Was it when his 81-year-old father suffered respiratory distress while hospitalized in nearby Bergamo over Christmas, two months before the virus was confirmed in the province? Was it from Riva's own illness — nausea with fever — weeks earlier?
Or was it through the 71-year-old diocesan priest who served as his assistant, Don Adriano Locatelli, the first of the three to test positive after the idyllic lunch?
"The situation exploded when Don Adriano was hospitalized Sunday, March 8," Riva recalled. "Then Dad was hospitalized Tuesday and died Friday, and the next Sunday, the 15th, Mom's condition worsened."
In retrospect, he realized they all had concealed symptoms. Don Adriano's morale sank as news of the virus clusters in northern Italy broke and grew bleaker. Only later did it occur to Riva that the priest probably already had a fever.
Riva said his father sounded upbeat during their last phone call, but he now suspects he was already sick. Their conversation took place such a short time before an ambulance took his father to the hospital.
''He was hiding his ailments from Mom, so neither she nor we children would worry,'' Riva said.
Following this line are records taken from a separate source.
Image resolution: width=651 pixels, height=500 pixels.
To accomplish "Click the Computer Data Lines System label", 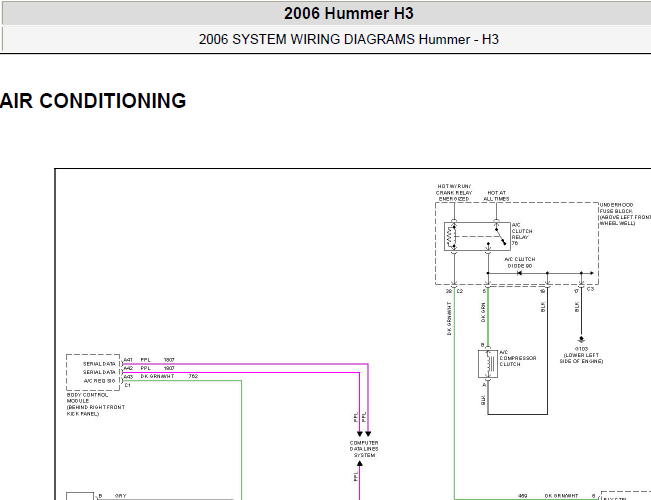I will coord(364,449).
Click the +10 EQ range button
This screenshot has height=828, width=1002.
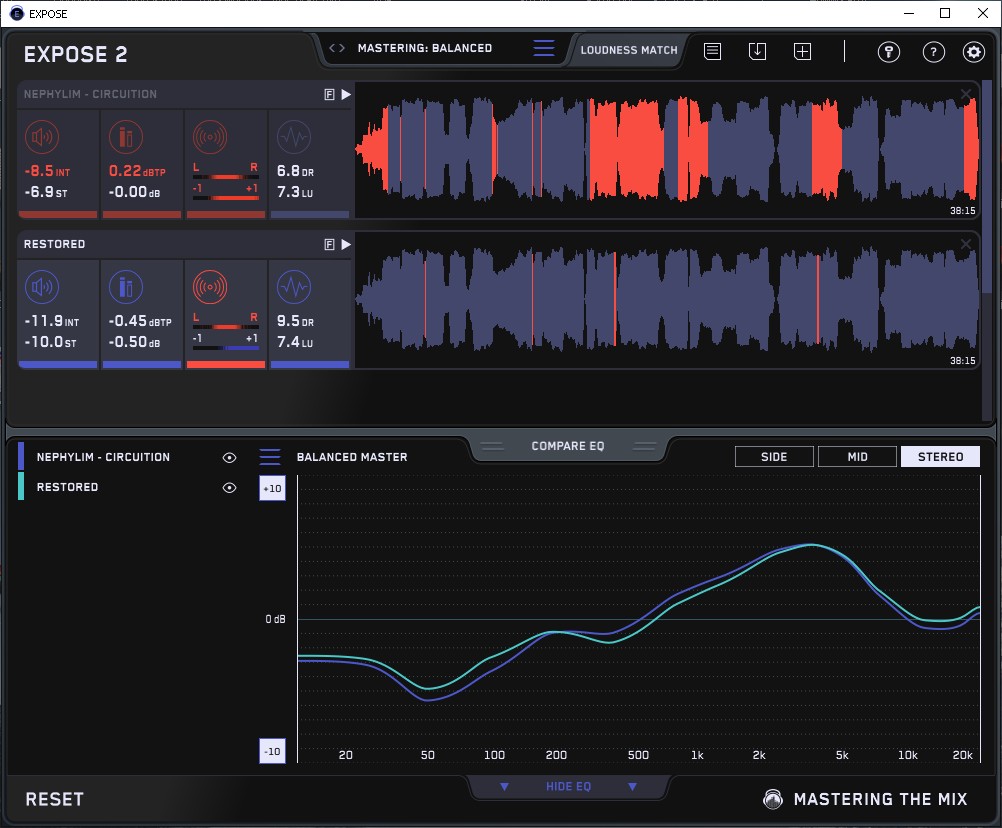point(272,488)
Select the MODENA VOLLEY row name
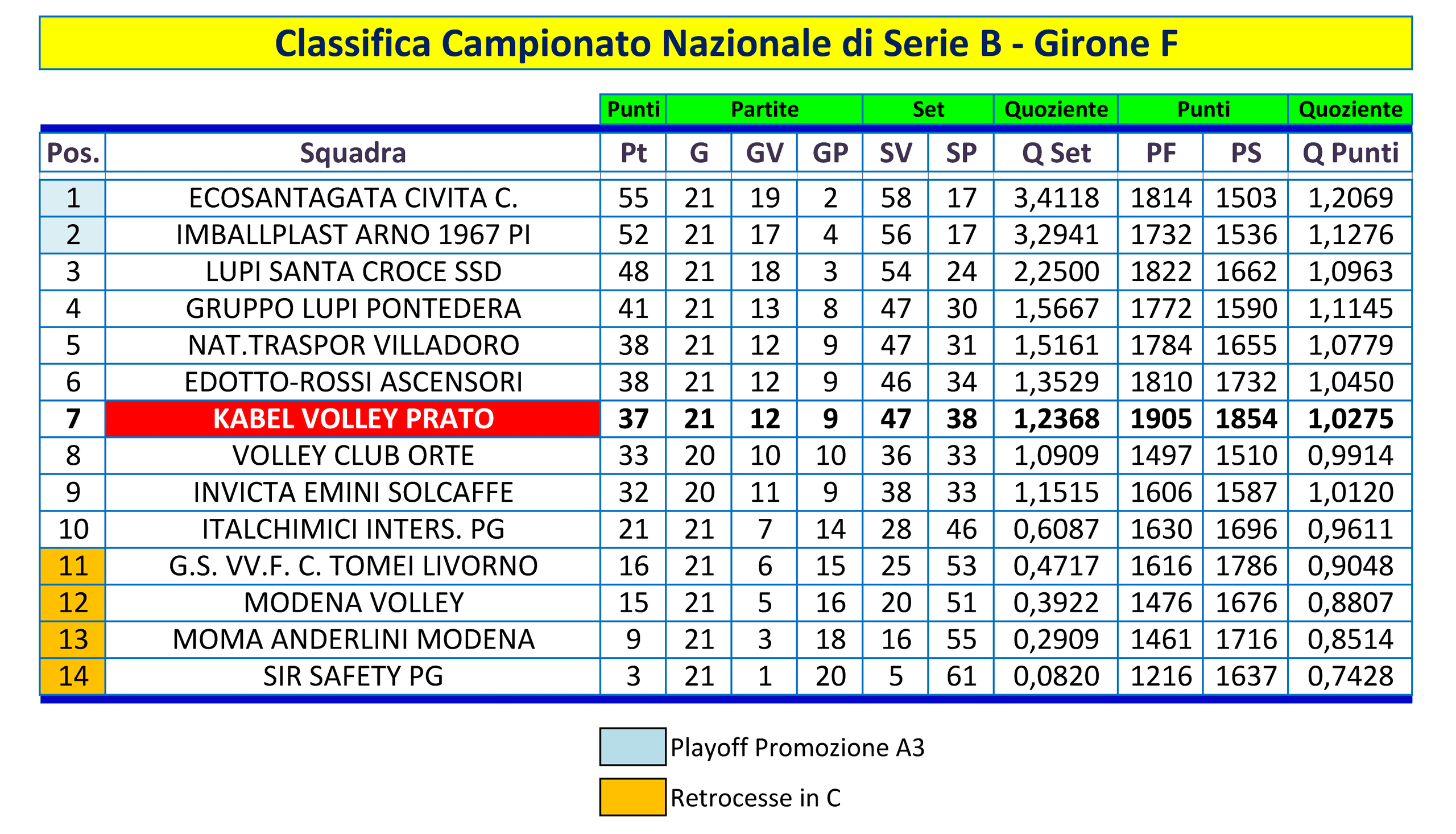 pyautogui.click(x=353, y=602)
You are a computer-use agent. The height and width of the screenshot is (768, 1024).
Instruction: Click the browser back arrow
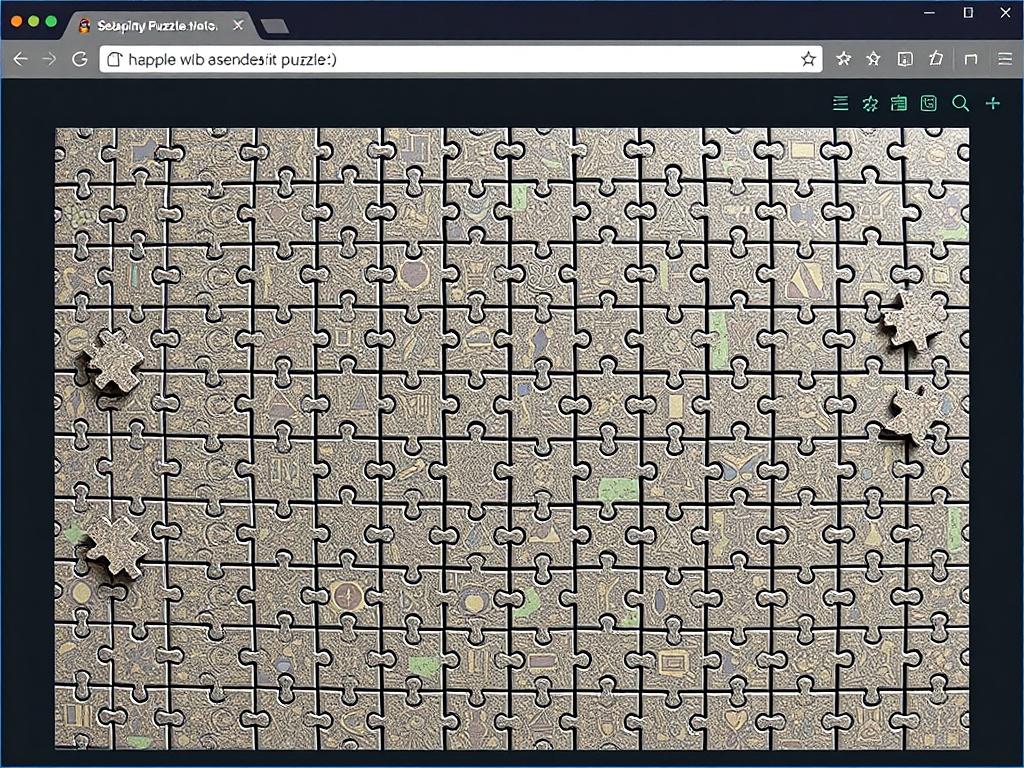[x=20, y=59]
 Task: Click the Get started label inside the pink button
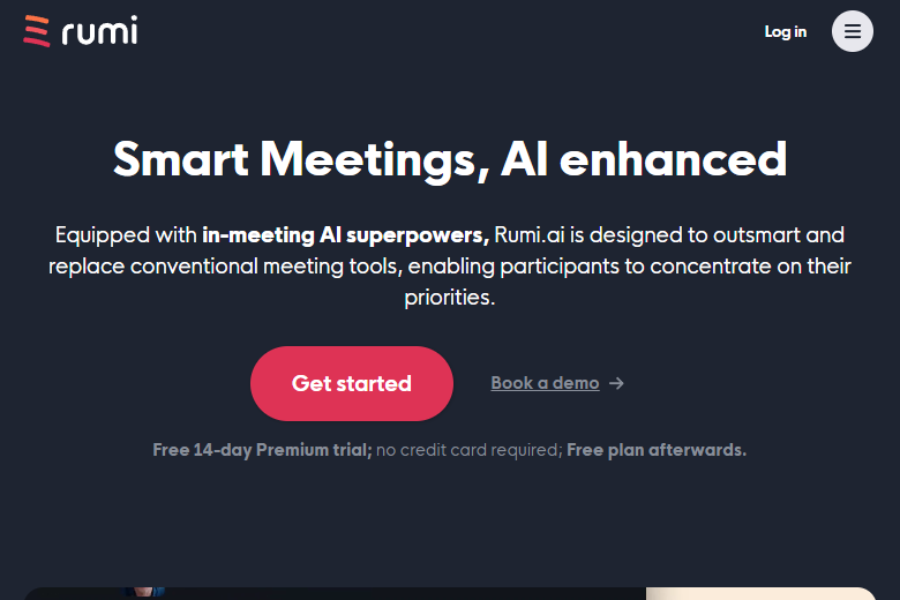click(351, 383)
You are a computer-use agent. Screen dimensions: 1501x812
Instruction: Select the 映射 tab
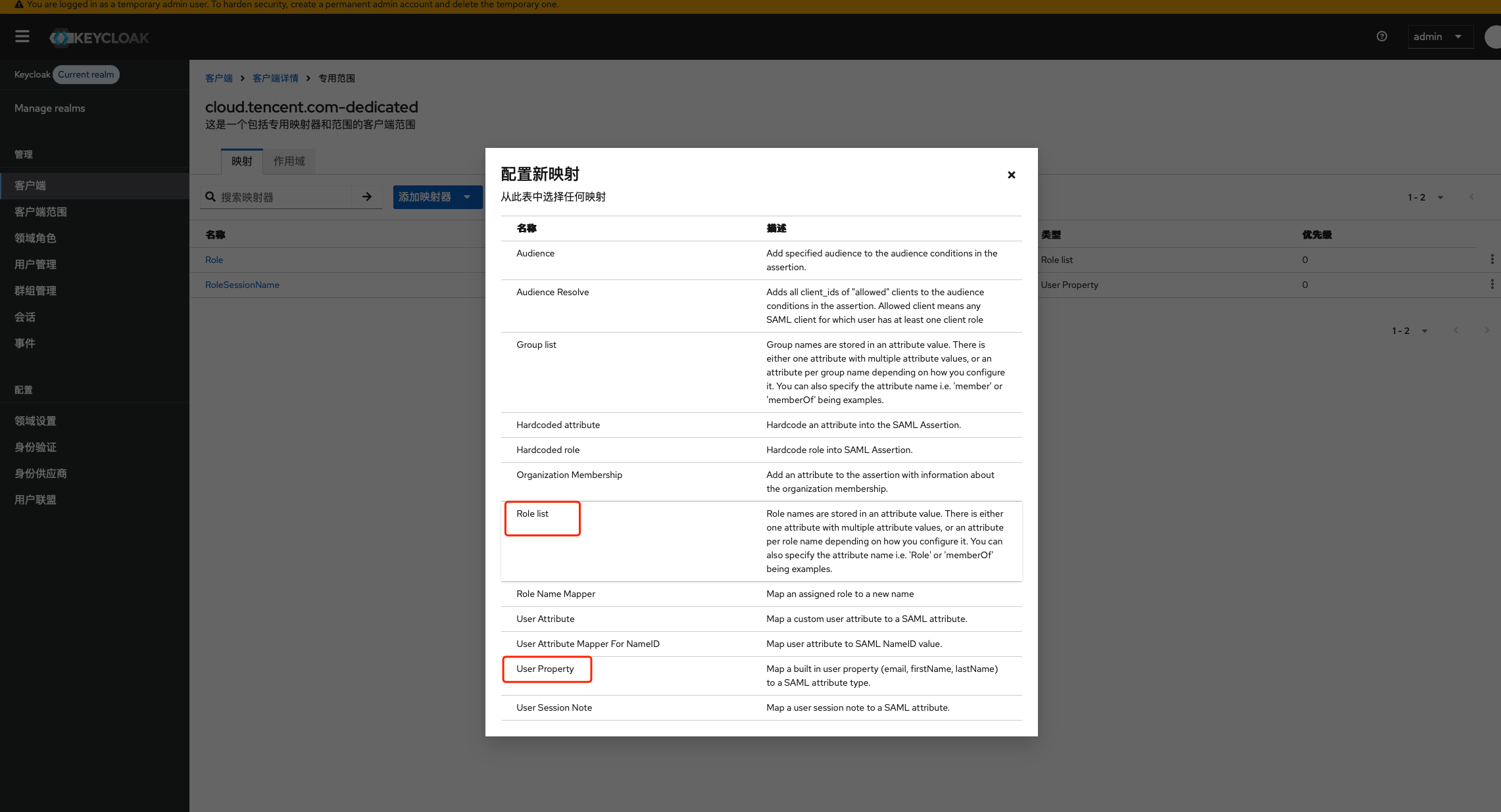coord(241,162)
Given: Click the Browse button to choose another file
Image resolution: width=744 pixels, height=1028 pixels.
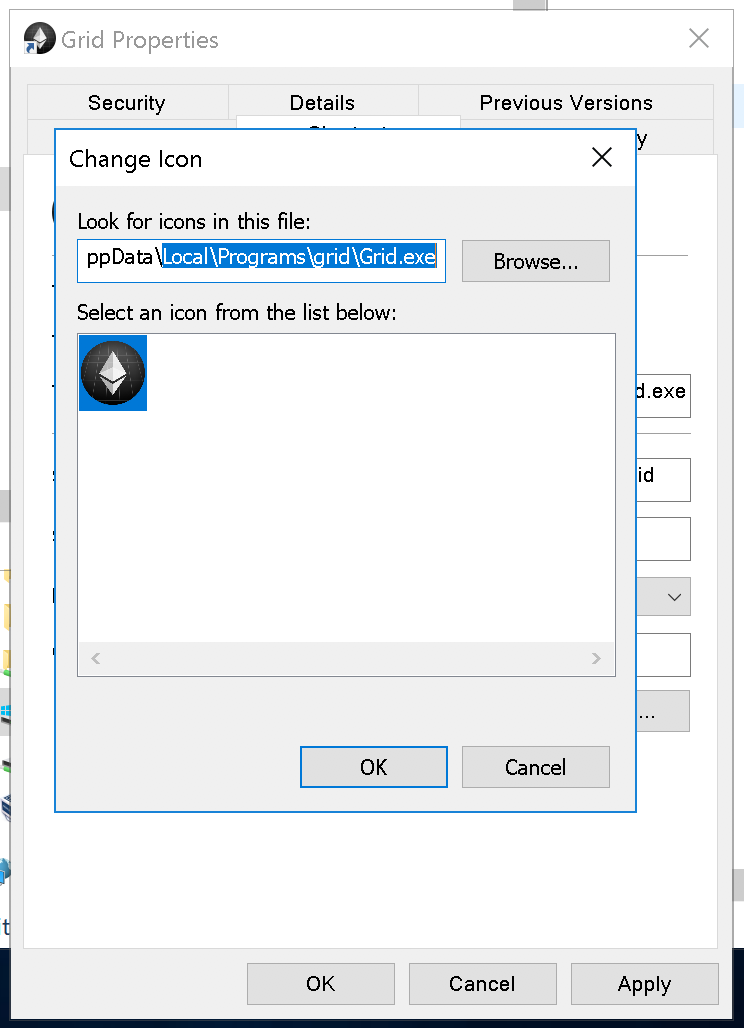Looking at the screenshot, I should tap(535, 261).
His 79-year-old mother initially nursed a fever while isolating at home. She soon had to be hospitalized and fitted with an oxygen mask. Riva reported Wednesday that her condition had worsened in recent days.
''There are no more hopes for my mother,'' he said. ''I don't know what to say. I am someone who is destroyed.''
Riva emerged from two weeks of home quarantine without symptoms, so health authorities said he was ineligible for a virus test. He still has no idea if he was an asymptomatic carrier of the virus, as he fears, if he had a touch of COVID-19 and recovered, or if he somehow missed getting infected.
He has been instructed to maintain social distance and wear a mask. His ministry has been moved to social media, and his personal contact limited to a daily walk around the church grounds with the town doctor.
Parishioners show their care by leaving him milk still warm from the cow and sending messages after his Facebook-streamed Masses telling him he looks like he has lost weight.
Even through his own mourning, Riva has been helping parishioners through the deaths of loved ones: Four with the coronavirus, including a 64-year-old woman and her mother, died within three days of each other.
"The family was in quarantine. We asked the funeral home to pass in front of the house so the family could say goodbye," he said.
As the crisis begins to plateau in Italy — with the number of new cases stabilizing and intensive care cases dropping — it is natural to begin to think of the "after." Riva is drawn to an Old Testament verse from the book of Isaiah, "Watchman, what is left of the night?"
For Riva, that glimmer of light, what he called "a new humanism," is represented by the doctors, nurses and volunteers responding to the crisis.
"Through these people, who are risking everything to take care of sick people, the light of the future is already present," Riva said. "This humanity of getting one's hands dirty for others, not considering the self, this presents the future of humanity. Inside the evil of this story, there is something bigger: love and charity."